↓

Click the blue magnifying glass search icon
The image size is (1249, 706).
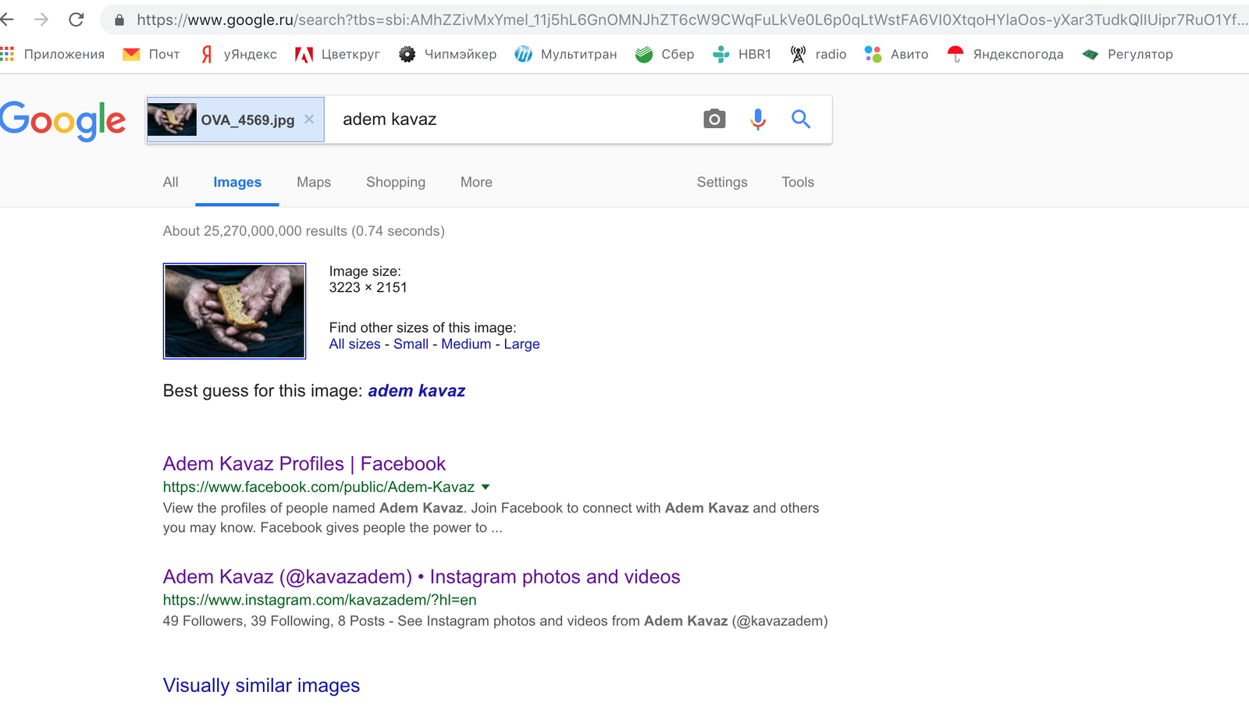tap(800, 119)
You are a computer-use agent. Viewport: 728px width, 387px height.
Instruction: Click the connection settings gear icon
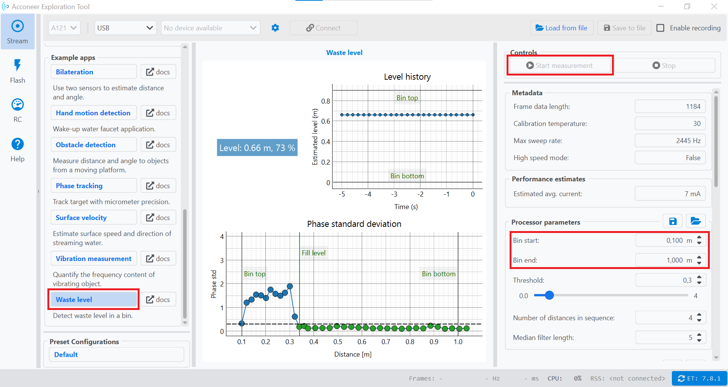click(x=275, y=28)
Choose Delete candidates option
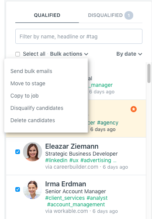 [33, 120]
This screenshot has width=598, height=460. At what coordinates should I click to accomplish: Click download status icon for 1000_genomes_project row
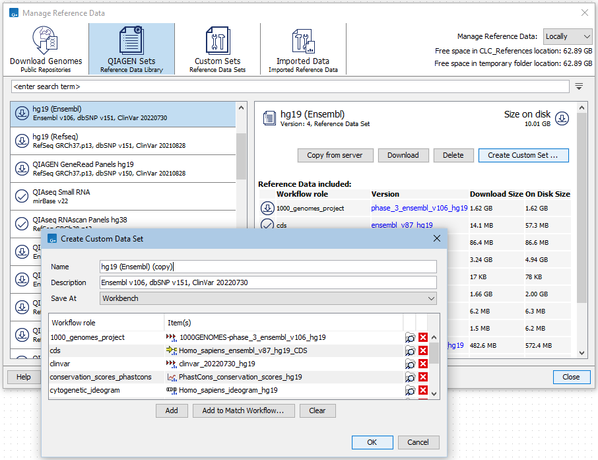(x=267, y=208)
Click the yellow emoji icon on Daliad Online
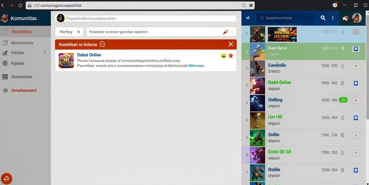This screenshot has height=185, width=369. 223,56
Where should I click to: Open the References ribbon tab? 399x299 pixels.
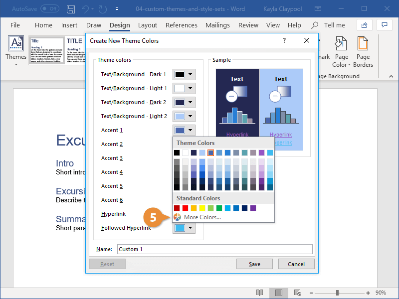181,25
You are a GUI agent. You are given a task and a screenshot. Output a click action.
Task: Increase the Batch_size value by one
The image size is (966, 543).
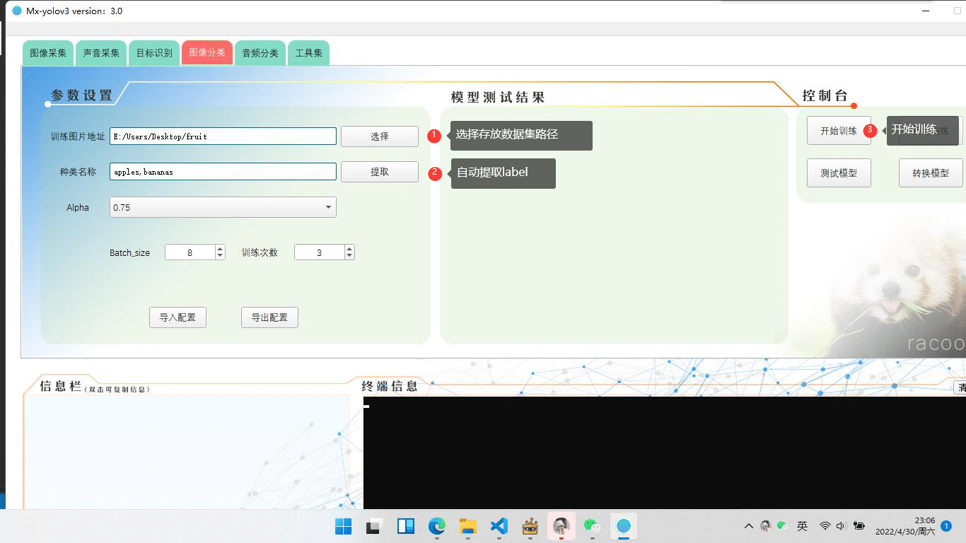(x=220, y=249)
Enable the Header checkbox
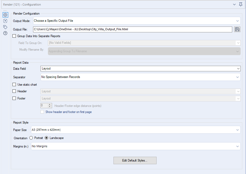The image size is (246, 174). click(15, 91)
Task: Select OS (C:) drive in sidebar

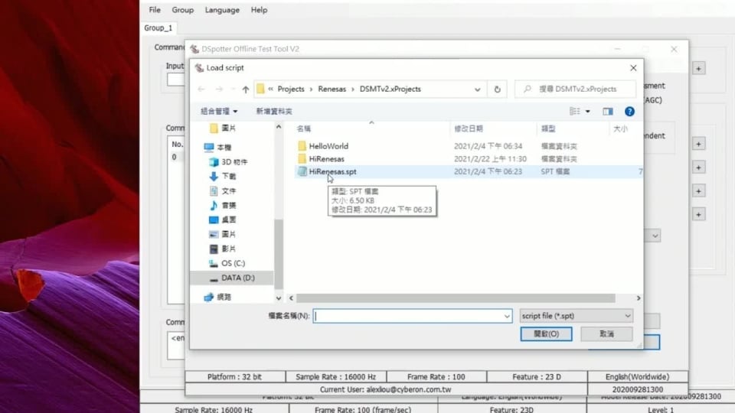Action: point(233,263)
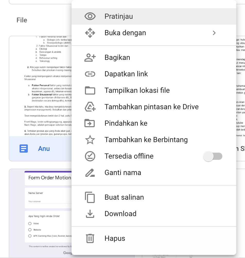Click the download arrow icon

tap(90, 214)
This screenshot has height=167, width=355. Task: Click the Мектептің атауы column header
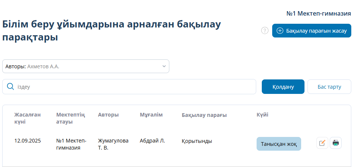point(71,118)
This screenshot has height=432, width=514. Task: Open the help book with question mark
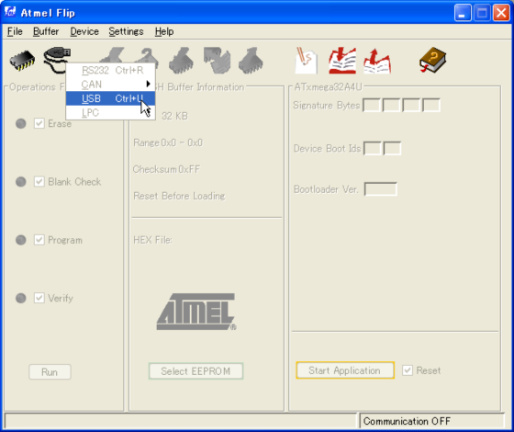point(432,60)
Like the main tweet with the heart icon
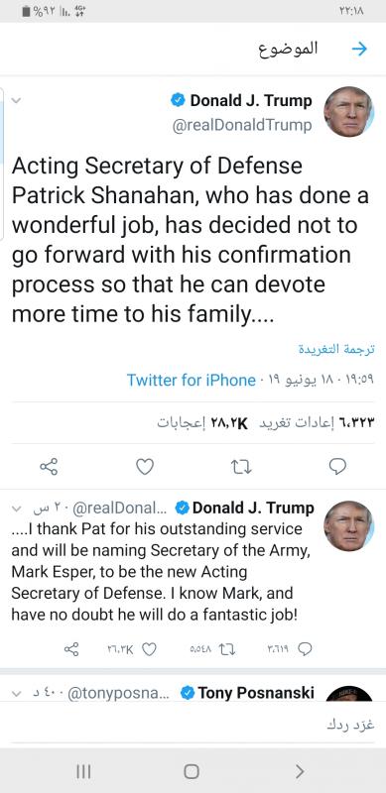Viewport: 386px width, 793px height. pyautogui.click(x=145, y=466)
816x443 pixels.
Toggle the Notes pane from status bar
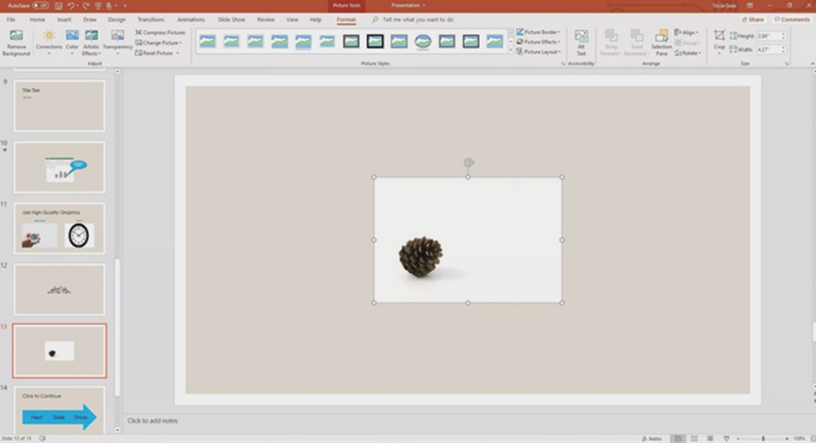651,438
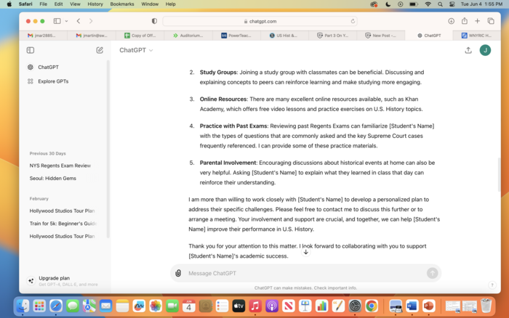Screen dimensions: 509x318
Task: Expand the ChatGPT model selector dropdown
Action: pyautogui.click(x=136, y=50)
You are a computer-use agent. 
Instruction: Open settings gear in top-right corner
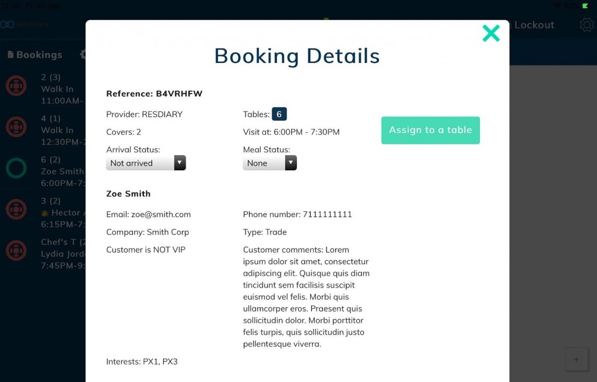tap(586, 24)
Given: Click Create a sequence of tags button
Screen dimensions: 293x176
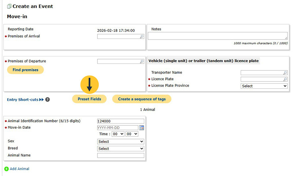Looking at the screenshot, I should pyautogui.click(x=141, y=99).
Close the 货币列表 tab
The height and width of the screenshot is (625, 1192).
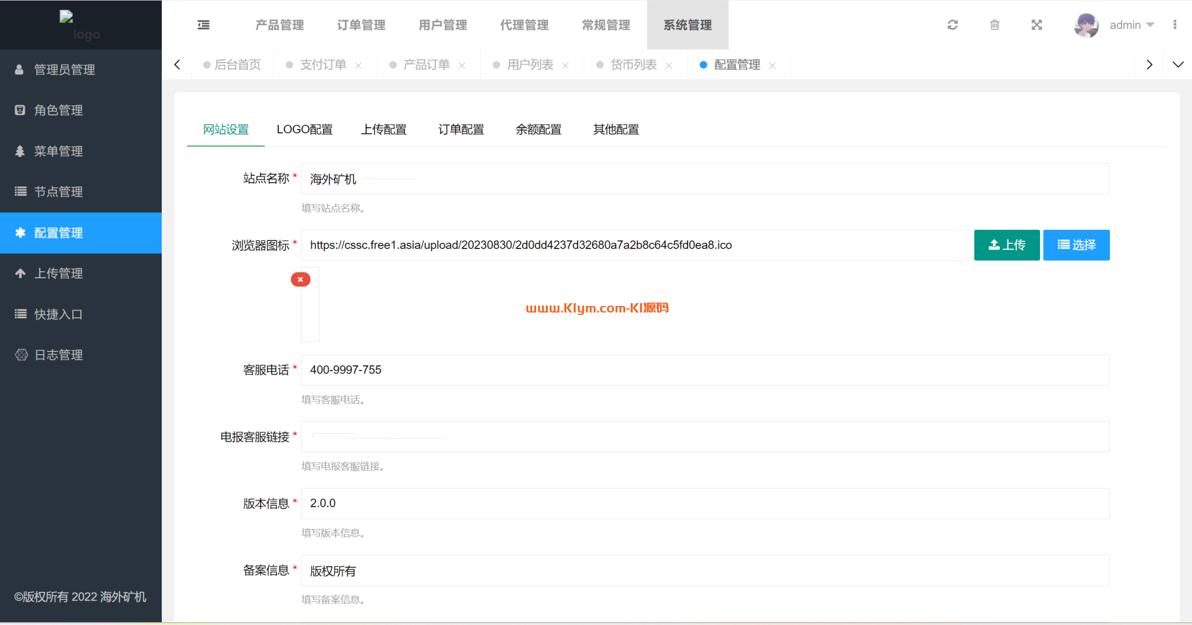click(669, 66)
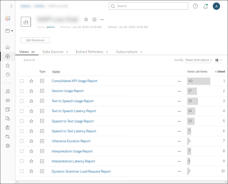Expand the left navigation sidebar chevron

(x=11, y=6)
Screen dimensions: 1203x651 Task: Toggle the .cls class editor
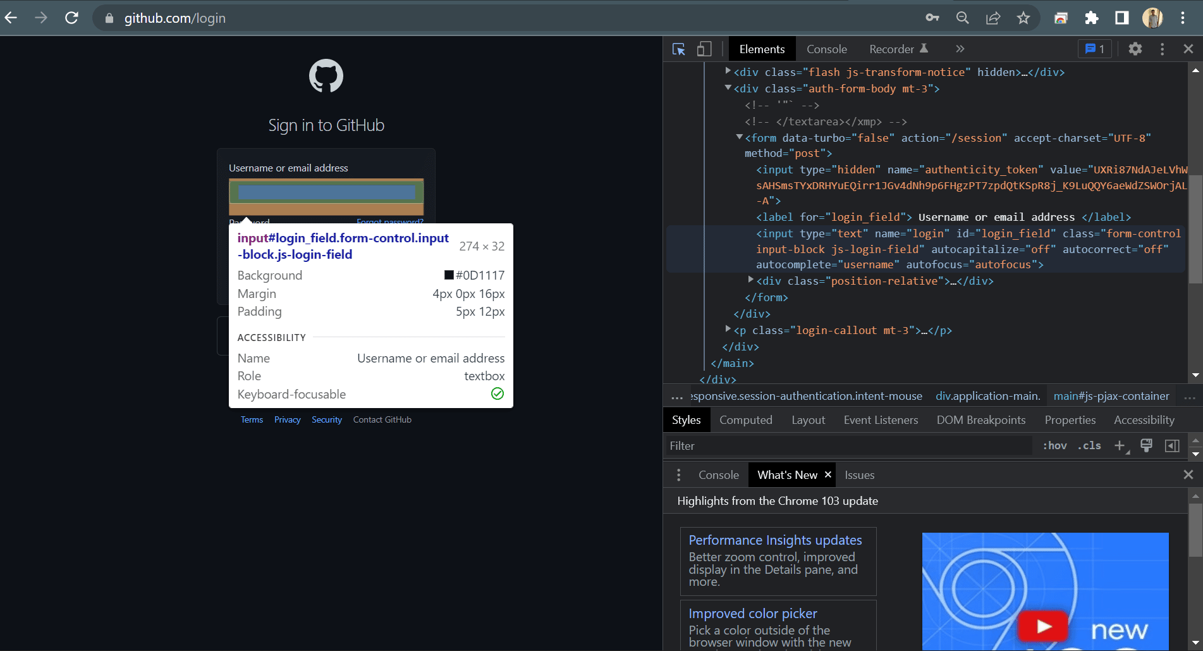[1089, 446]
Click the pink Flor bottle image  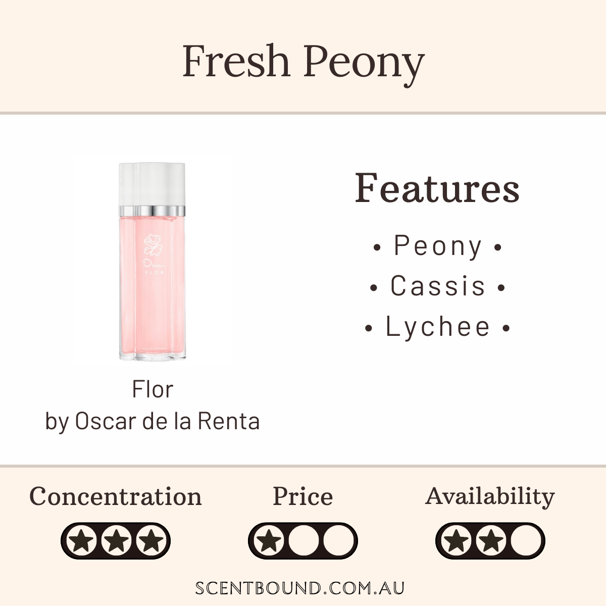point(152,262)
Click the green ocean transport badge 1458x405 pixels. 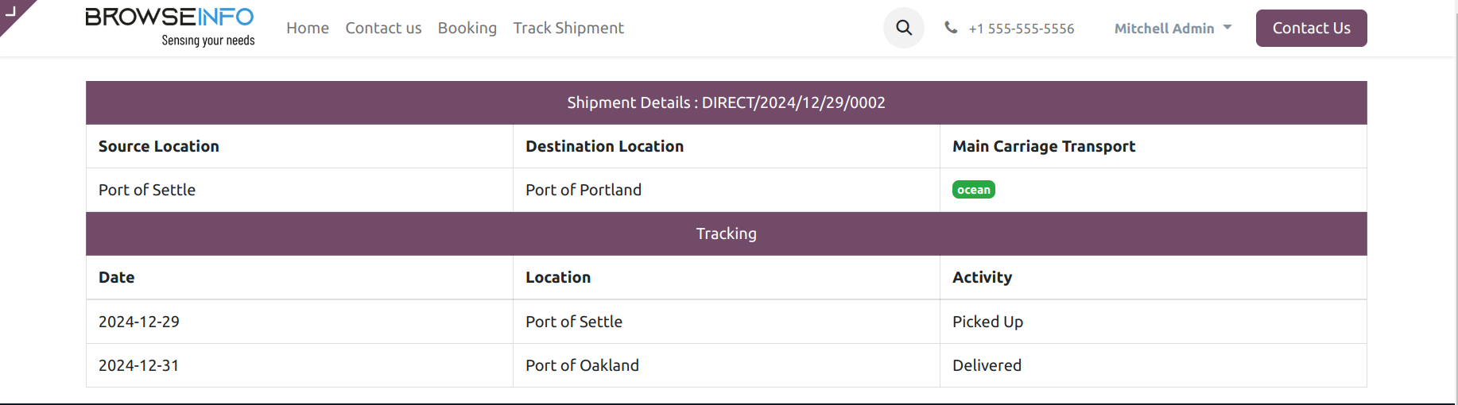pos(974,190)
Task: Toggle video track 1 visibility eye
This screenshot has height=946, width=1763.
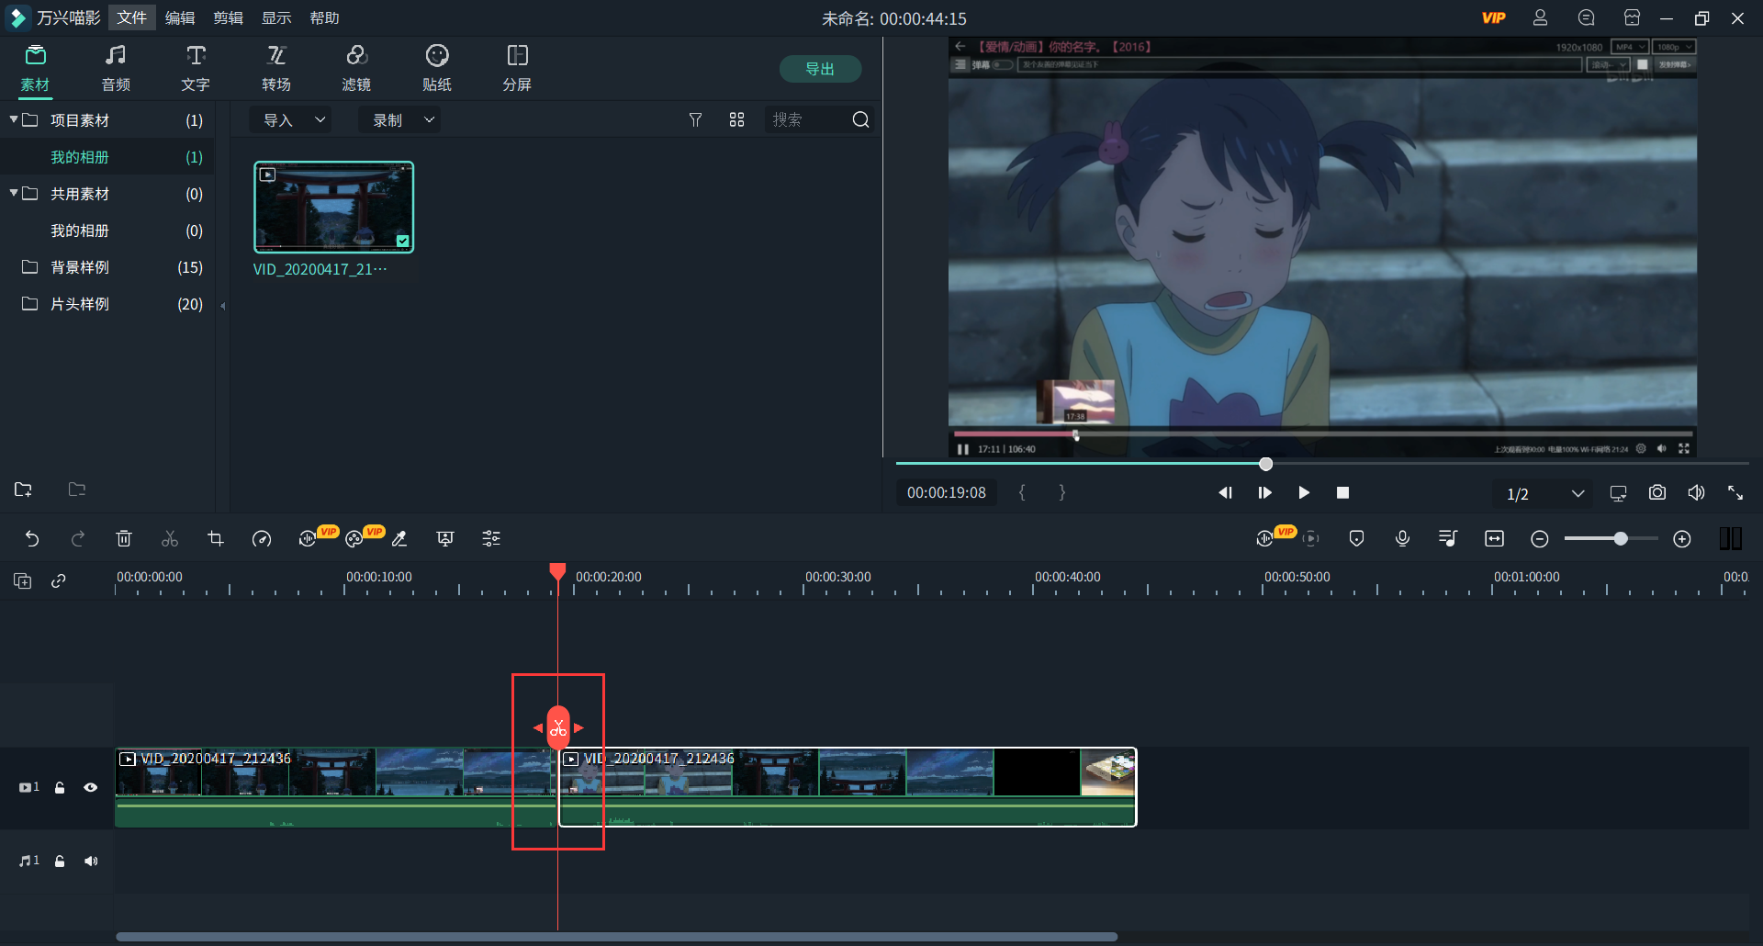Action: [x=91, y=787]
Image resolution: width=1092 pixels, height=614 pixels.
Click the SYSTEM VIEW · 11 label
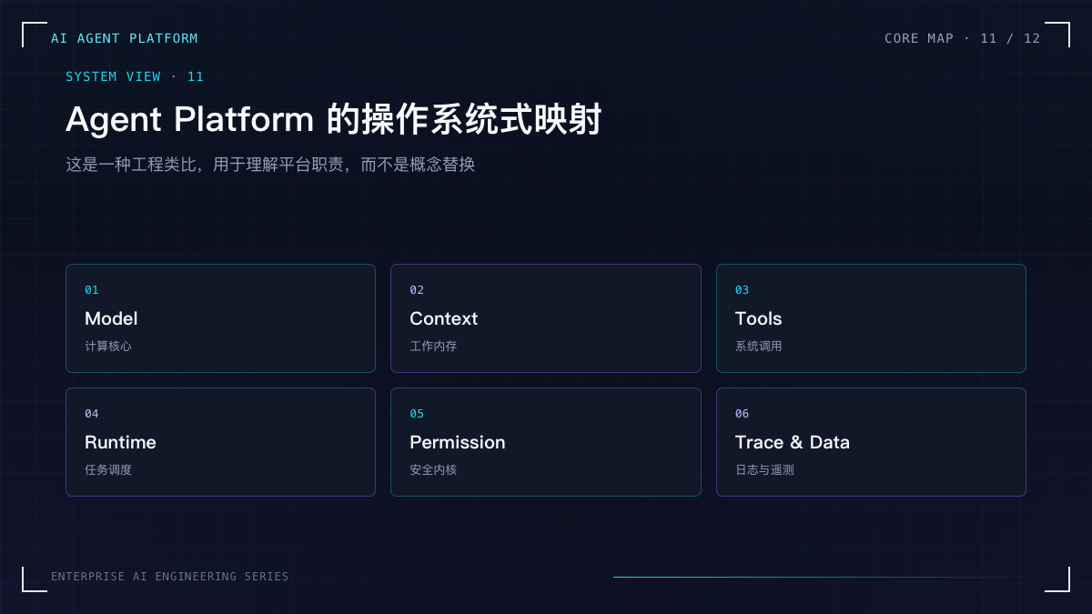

↑

From the records, copy every line that has the string "agent" in it.

**Written response:**
You are a computer-use agent. Viewport: 728px width, 387px height.
You are a GUI agent. You are given a task and a screenshot. Output a click action.
You are a computer-use agent. 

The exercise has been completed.